EXERCISE OBJECTIVE :: From the housing market fact sheet, list every group that the Department of Justice is working with regulators to investigate and, where appropriate, litigate against.
---- PROVIDED PASSAGE
On October 20, 2010, the White House issued the following Fact Sheet:
FACT SHEET: Federal Government Efforts to Support Accountability, Stability and Clarity in the Housing Market
Today the Department of Housing and Urban Development, the Department of the Treasury, the Department of Justice, the Board of Governors of the Federal Reserve System, the Office of the Comptroller of the Currency, the Federal Deposit Insurance Corporation, the Federal Trade Commission, the Securities and Exchange Commission, the Federal Housing Finance Agency and the Office of Thrift Supervision met to discuss ongoing interagency action to support accountability, stability, and clarity in the housing market and residential mortgage backed securities markets.
We are working together to review practices that do not comply with state foreclosure law or applicable federal laws, including taking the following actions:
• The Federal Housing Administration (FHA) has been reviewing servicers for compliance with loss
mitigation requirements. These reviews are being broadened to include a larger range of processes,
focusing in particular on servicer procedures during the final stages of the foreclosure process. These
reviews are expected to be complete within nine weeks.
• The Financial Fraud Enforcement Task Force, led by the Department of Justice, has brought together more than 20 federal agencies, 94 US Attorney’s Offices and dozens of state and local partners to share information about foreclosure and servicing practices. The Task Force’s collaborative efforts are ensuring that the full resources of the federal and state regulatory and enforcement authorities are being brought to bear in addressing this issue.
• The Financial Fraud Enforcement Task Force has also been coordinating with State Attorneys General in their joint review of “robo-signing” practices in foreclosure cases.
• The Department of Justice, including through the Executive Office for U.S. Trustees, is also working
with regulators to investigate and, where appropriate, litigate against servicers, their law firms, and
third-party providers regarding their foreclosure and bankruptcy processes.
--------
---- DATASET ENTRIES
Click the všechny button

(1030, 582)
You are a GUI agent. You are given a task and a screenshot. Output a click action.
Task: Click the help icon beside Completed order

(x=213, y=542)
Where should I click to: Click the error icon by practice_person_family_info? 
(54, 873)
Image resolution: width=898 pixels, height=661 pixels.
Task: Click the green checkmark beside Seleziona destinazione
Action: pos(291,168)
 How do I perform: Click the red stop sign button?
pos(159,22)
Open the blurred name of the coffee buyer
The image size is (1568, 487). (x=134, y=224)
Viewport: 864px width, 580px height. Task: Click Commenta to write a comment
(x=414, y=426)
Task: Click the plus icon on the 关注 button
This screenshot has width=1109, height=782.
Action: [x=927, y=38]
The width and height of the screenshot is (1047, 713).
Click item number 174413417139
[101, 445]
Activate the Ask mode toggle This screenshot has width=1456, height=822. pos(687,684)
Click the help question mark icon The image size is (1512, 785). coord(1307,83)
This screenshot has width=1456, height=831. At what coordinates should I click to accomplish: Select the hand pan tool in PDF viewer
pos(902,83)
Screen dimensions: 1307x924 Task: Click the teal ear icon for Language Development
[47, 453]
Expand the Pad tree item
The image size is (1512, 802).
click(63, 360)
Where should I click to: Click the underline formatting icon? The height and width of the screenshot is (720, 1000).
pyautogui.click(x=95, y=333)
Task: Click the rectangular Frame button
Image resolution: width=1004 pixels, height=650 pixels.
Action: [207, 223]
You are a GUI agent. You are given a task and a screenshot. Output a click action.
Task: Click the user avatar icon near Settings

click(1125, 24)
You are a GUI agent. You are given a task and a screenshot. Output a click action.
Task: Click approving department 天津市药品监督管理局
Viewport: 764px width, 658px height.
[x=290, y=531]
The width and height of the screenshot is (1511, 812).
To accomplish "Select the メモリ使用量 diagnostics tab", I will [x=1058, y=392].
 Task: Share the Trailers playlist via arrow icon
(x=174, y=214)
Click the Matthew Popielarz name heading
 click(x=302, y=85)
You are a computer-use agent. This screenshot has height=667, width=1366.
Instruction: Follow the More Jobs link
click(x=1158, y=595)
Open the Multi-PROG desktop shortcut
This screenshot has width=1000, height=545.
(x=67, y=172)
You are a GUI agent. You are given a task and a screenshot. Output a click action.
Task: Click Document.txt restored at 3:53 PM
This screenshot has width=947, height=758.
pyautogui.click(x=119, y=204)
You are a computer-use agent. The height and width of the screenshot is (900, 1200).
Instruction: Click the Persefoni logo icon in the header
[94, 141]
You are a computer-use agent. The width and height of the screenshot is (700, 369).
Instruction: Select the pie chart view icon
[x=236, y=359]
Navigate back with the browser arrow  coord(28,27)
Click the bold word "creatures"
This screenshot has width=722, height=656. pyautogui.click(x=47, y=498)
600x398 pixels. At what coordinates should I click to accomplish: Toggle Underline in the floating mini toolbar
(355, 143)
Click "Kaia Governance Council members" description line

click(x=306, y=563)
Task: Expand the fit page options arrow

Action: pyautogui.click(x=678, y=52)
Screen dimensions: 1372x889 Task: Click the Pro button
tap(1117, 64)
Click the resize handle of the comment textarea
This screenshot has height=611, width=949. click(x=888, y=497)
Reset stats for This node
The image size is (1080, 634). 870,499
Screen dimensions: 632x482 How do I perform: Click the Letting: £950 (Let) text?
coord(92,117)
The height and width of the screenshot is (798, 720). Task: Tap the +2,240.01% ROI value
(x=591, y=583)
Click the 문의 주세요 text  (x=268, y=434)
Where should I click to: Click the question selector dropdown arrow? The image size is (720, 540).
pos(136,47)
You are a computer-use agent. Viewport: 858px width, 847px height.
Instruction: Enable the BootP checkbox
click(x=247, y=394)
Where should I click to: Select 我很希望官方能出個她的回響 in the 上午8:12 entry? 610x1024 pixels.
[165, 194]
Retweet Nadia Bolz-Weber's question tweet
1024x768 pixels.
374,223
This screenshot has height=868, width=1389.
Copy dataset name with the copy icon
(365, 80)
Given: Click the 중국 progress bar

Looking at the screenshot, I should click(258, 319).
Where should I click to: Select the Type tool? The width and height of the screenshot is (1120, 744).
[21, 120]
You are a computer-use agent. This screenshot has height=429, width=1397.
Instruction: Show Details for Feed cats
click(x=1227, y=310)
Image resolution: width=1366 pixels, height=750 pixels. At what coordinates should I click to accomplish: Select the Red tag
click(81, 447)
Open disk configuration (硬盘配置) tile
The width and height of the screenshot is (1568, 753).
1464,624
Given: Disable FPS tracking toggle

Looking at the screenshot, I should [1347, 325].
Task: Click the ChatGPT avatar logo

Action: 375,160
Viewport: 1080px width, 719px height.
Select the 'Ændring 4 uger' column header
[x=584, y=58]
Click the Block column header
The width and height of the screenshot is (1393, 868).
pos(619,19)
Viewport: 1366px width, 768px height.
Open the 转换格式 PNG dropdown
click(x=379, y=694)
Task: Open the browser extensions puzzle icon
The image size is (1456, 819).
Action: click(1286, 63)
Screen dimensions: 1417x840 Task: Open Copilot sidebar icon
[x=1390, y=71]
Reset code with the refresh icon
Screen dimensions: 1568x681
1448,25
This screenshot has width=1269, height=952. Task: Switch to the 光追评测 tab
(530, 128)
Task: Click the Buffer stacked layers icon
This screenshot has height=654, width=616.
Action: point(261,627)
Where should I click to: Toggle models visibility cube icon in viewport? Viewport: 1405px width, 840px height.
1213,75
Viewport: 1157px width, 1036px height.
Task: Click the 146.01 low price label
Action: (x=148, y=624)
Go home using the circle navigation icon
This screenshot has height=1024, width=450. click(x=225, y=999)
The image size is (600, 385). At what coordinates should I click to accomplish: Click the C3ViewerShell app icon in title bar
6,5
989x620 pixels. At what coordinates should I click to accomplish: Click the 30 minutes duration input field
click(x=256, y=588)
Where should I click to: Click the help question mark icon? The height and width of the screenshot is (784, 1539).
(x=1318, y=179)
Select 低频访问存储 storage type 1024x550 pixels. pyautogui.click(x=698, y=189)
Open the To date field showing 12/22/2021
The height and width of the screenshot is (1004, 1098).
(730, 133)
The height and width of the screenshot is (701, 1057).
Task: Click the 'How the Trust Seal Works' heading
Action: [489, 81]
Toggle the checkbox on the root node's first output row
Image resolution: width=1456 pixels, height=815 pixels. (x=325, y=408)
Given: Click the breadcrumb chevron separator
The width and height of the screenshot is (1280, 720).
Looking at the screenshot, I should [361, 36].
--------
FINISHED ANSWER ::
- Servicers
- Their law firms
- Third-party providers